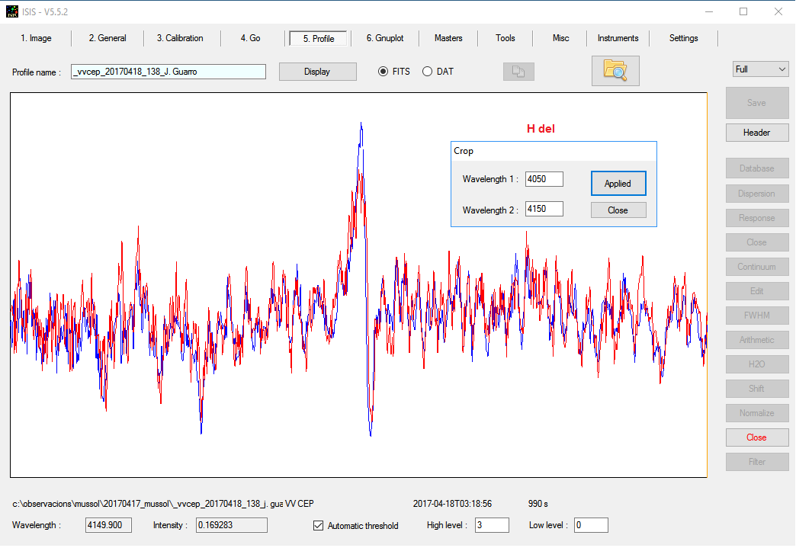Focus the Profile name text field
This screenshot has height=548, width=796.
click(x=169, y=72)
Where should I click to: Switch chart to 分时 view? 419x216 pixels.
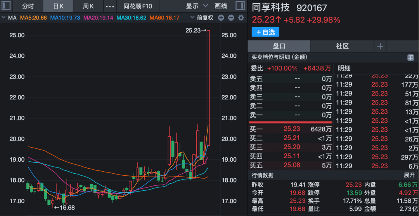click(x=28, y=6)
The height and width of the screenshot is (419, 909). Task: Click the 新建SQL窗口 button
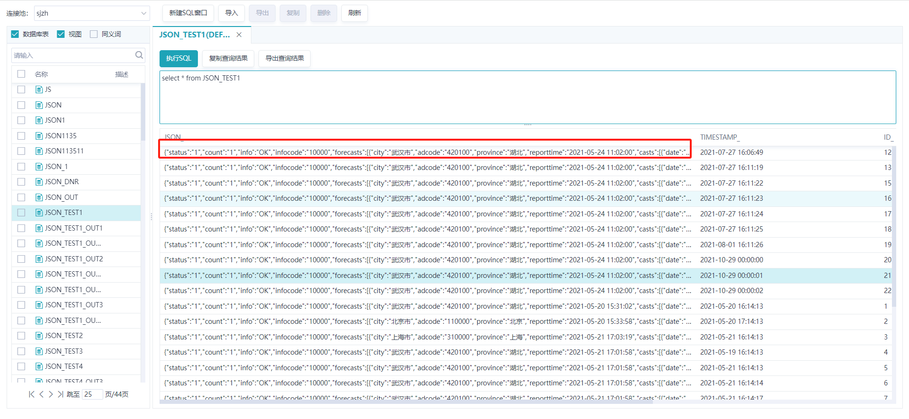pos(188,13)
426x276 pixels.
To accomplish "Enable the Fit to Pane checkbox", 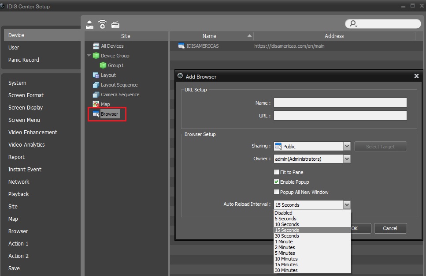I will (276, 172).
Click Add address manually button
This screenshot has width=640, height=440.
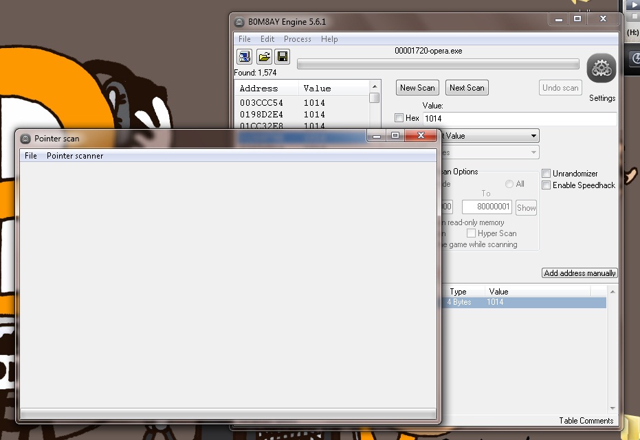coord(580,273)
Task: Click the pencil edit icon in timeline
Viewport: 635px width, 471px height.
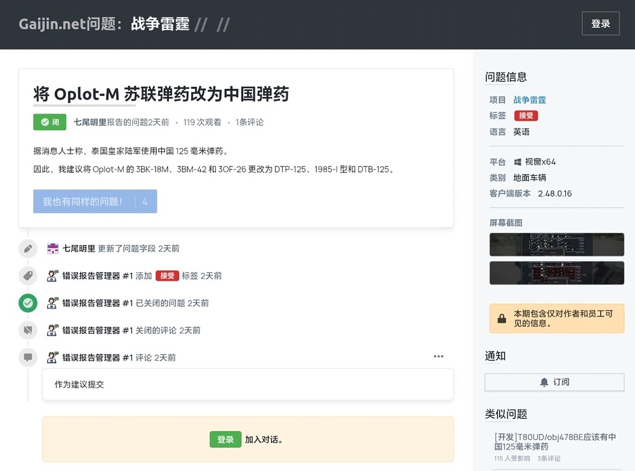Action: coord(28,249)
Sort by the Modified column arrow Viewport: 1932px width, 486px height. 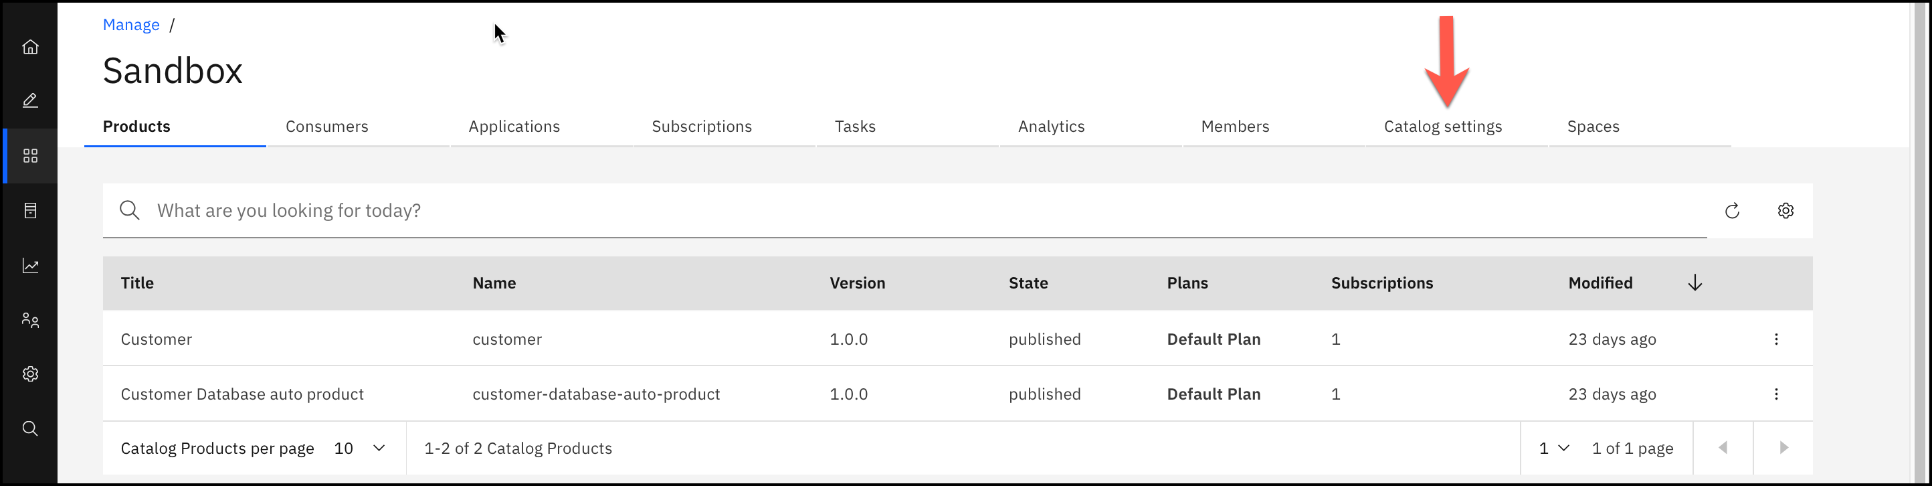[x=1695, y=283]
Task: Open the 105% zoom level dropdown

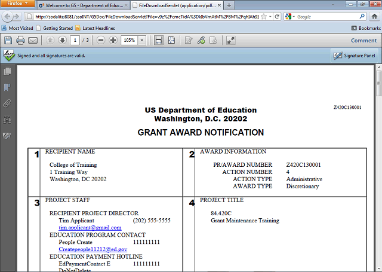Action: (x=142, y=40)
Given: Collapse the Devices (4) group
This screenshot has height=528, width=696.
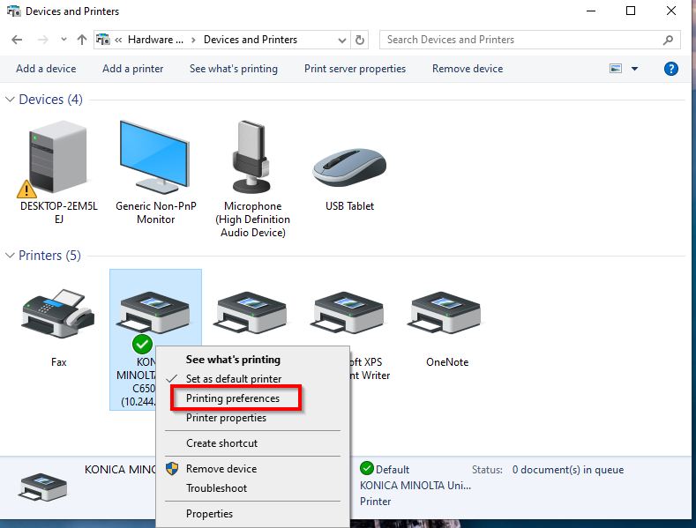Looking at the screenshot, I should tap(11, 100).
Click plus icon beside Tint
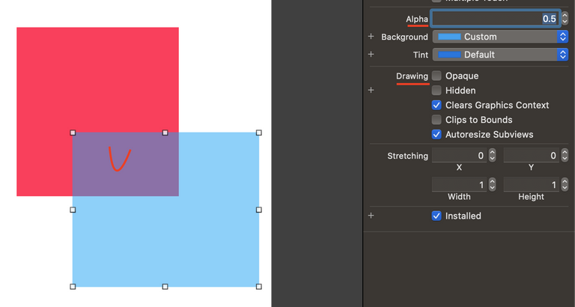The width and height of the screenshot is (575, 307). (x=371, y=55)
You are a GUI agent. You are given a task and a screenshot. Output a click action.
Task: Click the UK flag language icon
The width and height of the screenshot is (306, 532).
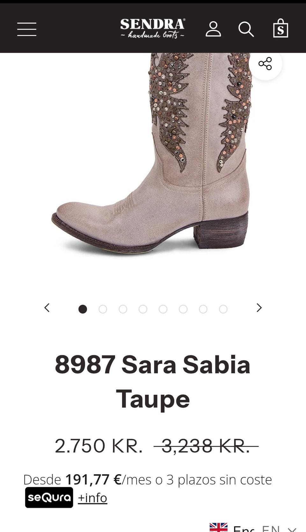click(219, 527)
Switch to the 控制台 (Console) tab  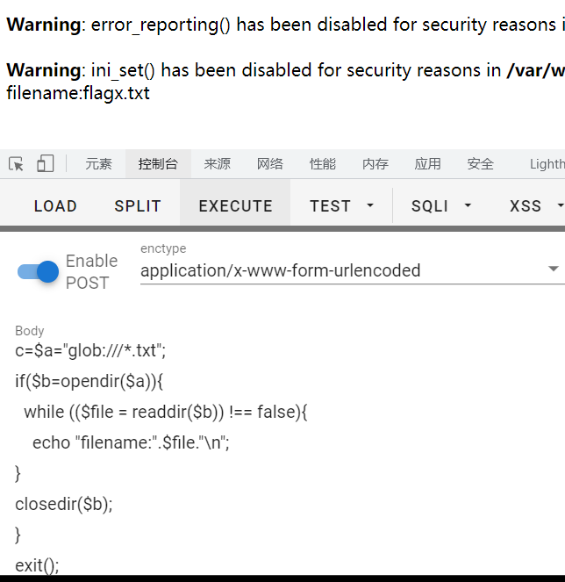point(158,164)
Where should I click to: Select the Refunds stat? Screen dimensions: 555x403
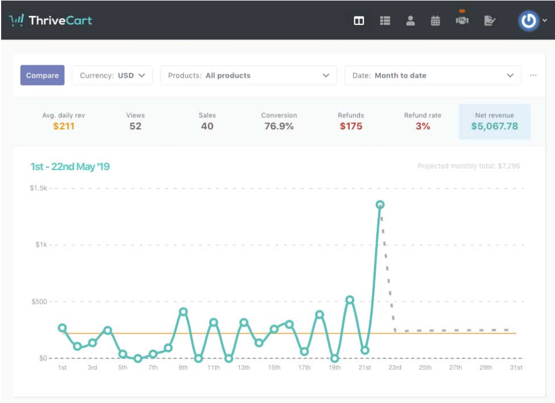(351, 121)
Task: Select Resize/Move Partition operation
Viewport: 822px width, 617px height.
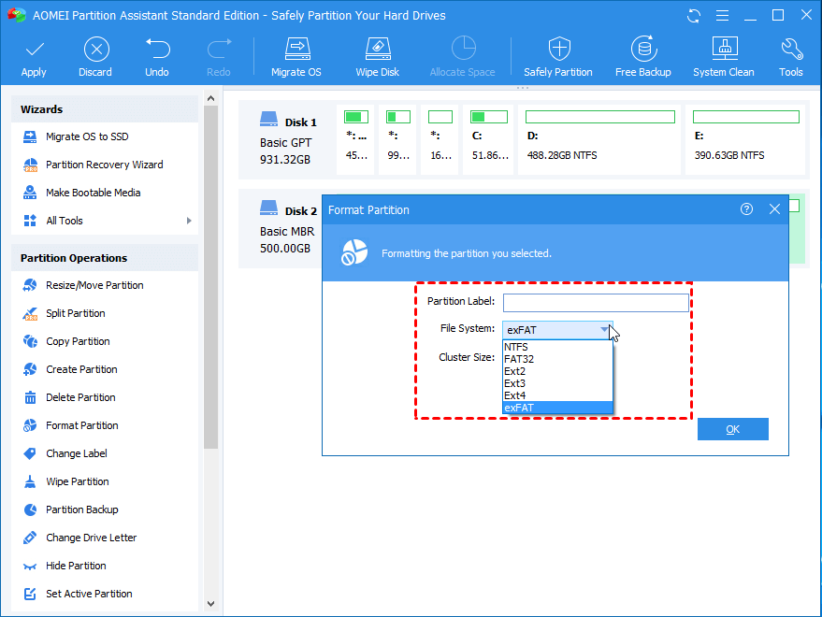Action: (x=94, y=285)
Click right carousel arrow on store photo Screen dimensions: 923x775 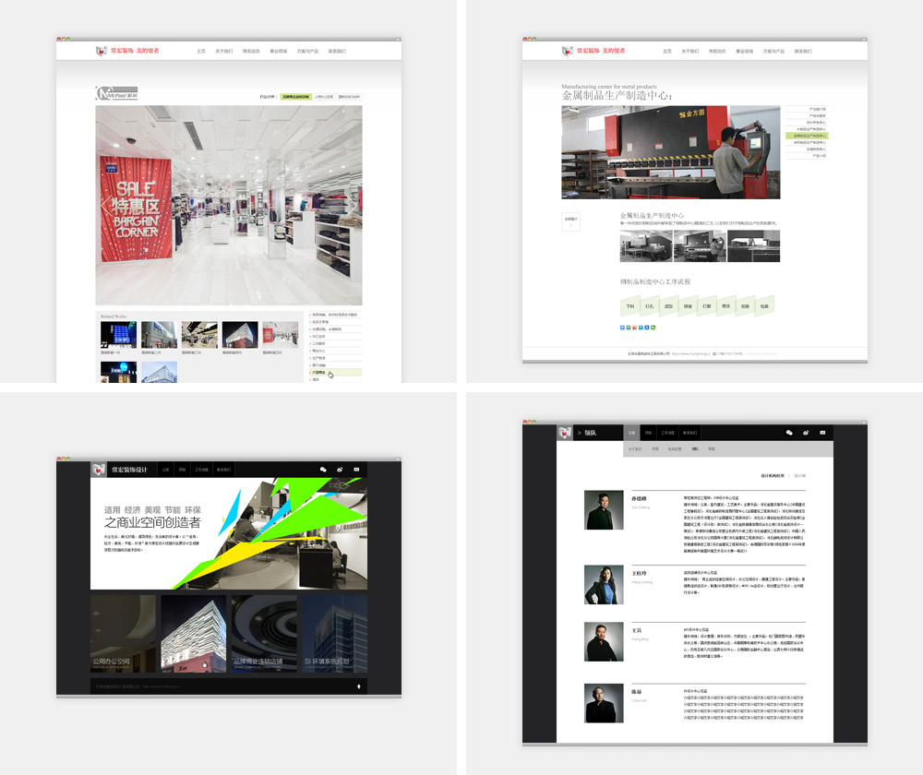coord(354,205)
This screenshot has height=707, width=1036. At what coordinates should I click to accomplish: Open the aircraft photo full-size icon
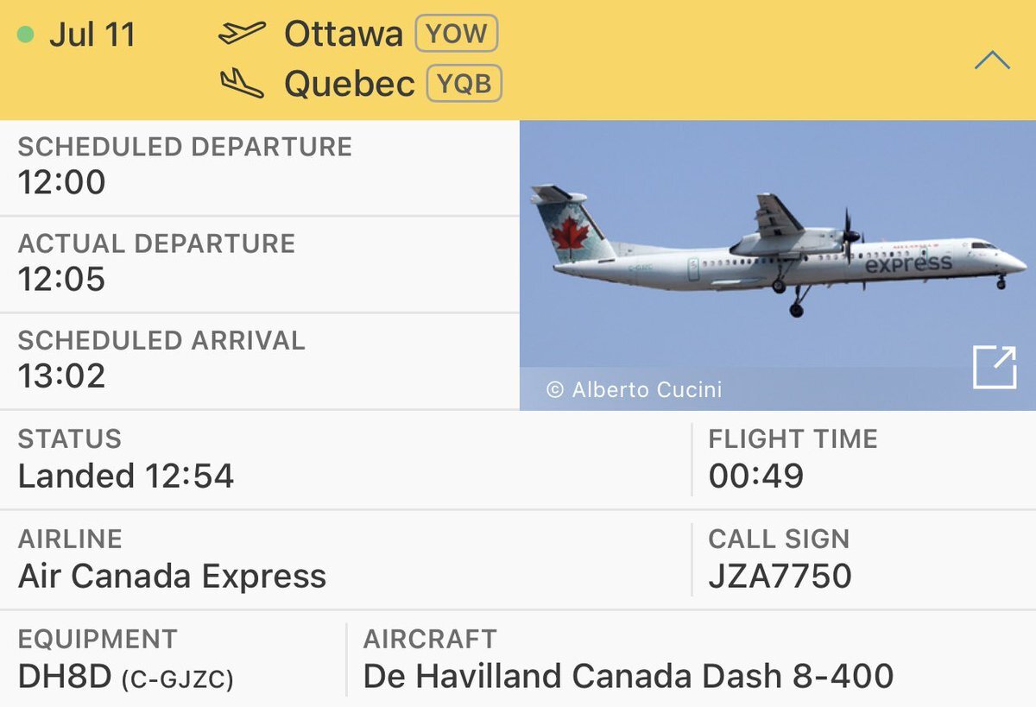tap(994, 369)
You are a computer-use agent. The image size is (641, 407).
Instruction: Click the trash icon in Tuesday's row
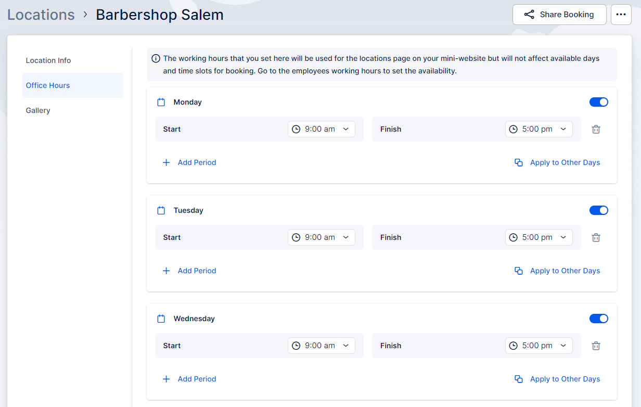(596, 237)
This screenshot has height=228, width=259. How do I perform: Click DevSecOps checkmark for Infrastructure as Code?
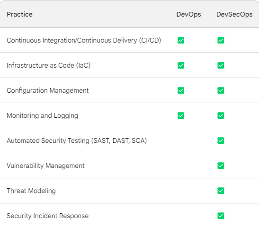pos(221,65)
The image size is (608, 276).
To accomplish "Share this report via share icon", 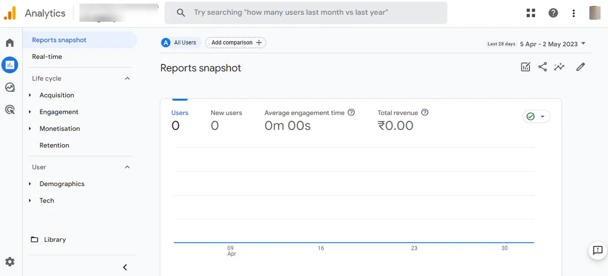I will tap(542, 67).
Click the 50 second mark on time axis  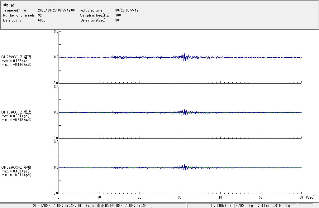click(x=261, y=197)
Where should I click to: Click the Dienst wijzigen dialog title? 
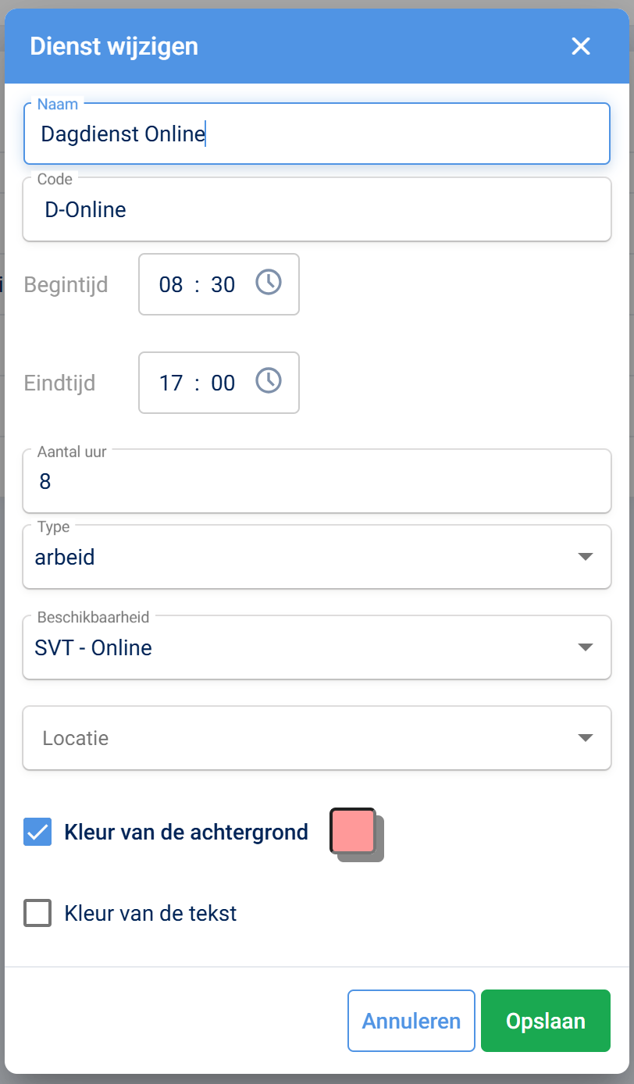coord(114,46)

> _WORK TASK_
Copy every line of the records above that holds the word "image".

> _RESPONSE TO THIS TASK_
You are a computer-use agent. The image size is (641, 407).
The image size is (608, 276).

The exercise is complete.